Wie lassen sich „Objektbegegnungen“ beschreiben?

Beobachtet wurden Schüler_innen der 7. Klasse, die das Historische Museum Hannover besuchten und am museumspädagogischen Programm „Objekterkundung, Stadt im Mittelalter“ teilnahmen. Dieses gliedert sich in zwei zeitliche Phasen: In einer ersten Phase arbeiten die Schüler_innen mit Erkundungsbögen, die unterschiedliche Themenschwerpunkte haben, an ausgewählten Objektstationen; in einer zweiten Phase führen die Kleingruppen durch die Ausstellung und stellen sich ihre Arbeitsergebnisse gegenseitig vor. Die Videodaten, wurden mit der sozialwissenschaftlich-phänomenologischen Analyse ausgewertet.

Ergebnisse
„Objektbegegnungen“ sind im Rahmen des museumspädagogischen Programms selten und relativ kurz. Wenn sie dennoch beobachtet werden können, liegen ihnen bestimmte räumliche und zeitliche Verhältnisse zugrunde. Räumlich ist entscheidend, dass die Sicht auf das Objekt freigegeben wird; die zeitlichen Verhältnisse können als „Eigenzeit“ beschrieben werden, denn sie verlangen, dass alle Aufmerksamkeitskräfte auf das Objekt ausgerichtet sind.
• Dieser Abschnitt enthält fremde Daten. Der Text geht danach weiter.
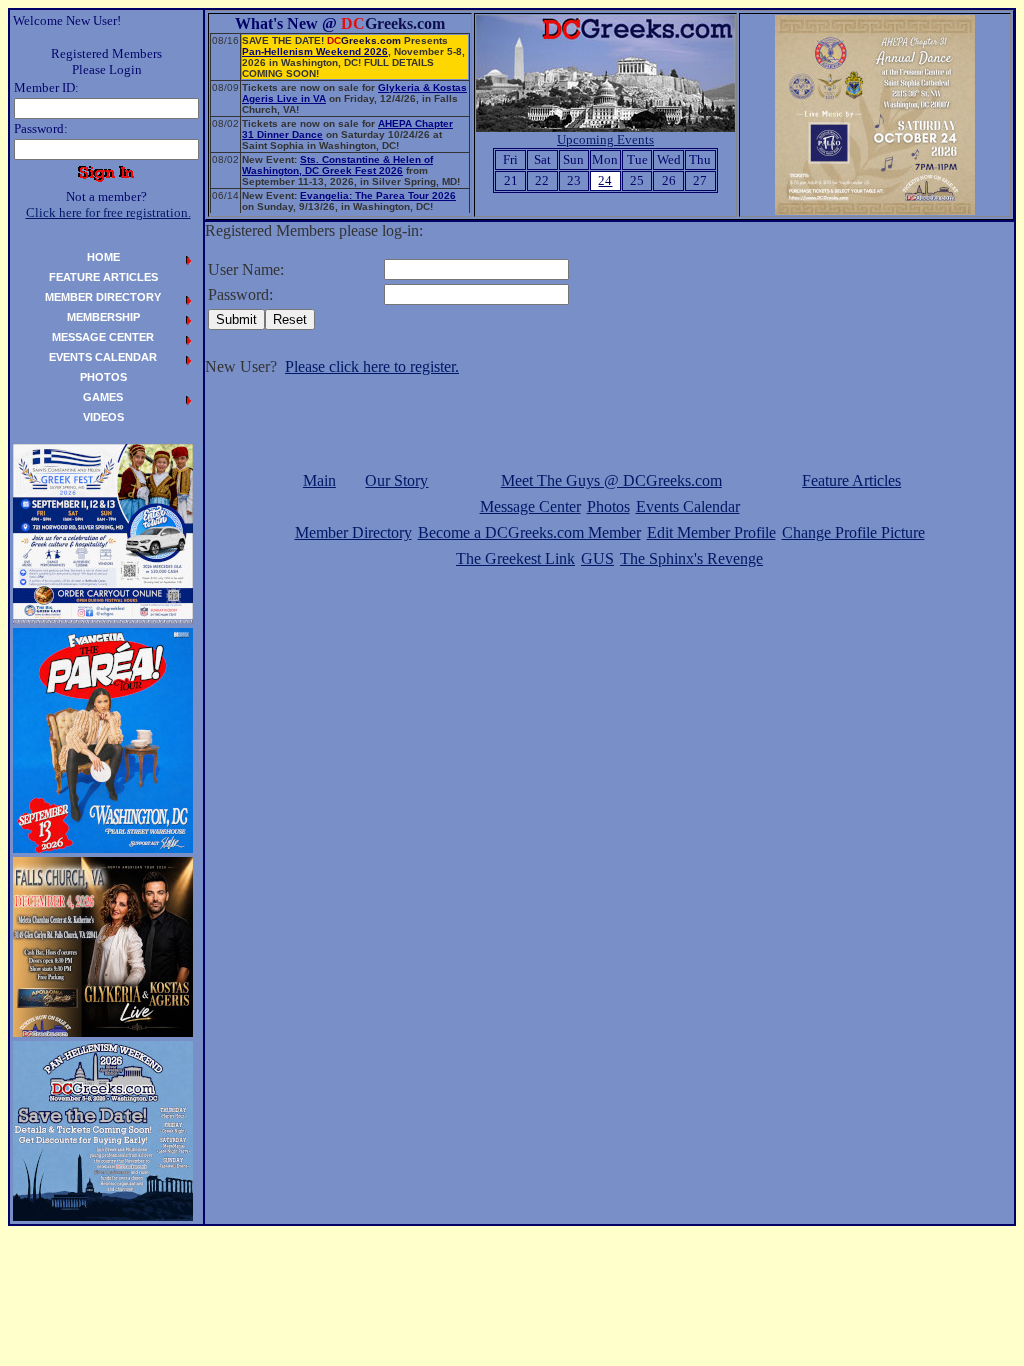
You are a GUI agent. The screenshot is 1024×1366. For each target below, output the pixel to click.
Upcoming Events (605, 139)
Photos (608, 506)
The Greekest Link (515, 558)
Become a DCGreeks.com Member (529, 532)
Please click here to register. (372, 366)
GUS (597, 558)
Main (319, 480)
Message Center (530, 506)
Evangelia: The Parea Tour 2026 (378, 195)
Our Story (396, 480)
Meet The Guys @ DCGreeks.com (611, 480)
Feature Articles (851, 480)
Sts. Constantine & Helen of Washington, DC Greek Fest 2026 (337, 165)
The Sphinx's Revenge (691, 558)
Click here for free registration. (108, 212)
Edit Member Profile (711, 532)
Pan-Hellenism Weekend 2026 (315, 51)
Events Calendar (688, 506)
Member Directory (353, 532)
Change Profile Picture (853, 532)
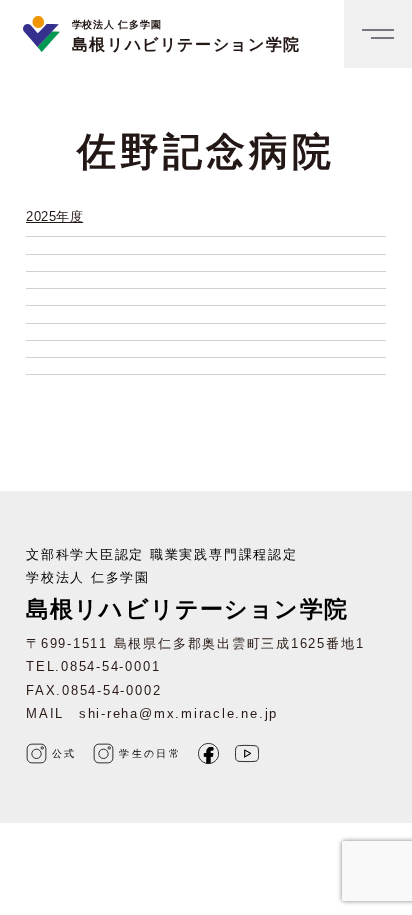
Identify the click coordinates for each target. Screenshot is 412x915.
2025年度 (54, 216)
Ein wesentlicher Faktor, der Einfluss auf die räumlichen und zeitlichen Verhältnisse nimmt und „Objektbegegnungen“ begünstigt oder ihnen eher entgegensteht, ist das museumspädagogische Rahmenprogramm, denn dieses legt fest: a) wo sich die Schüler_innen aufhalten (sollen); b) was die Schüler_innen tun (sollen) und c) wieviel Zeit ihnen für ihr Tun zur Verfügung steht. In einem ersten Schritt konnte gezeigt werden, wie das museumspädagogische Rahmenprogramm auf die Konstitution räumlicher und zeitlicher Verhältnisse einwirkt.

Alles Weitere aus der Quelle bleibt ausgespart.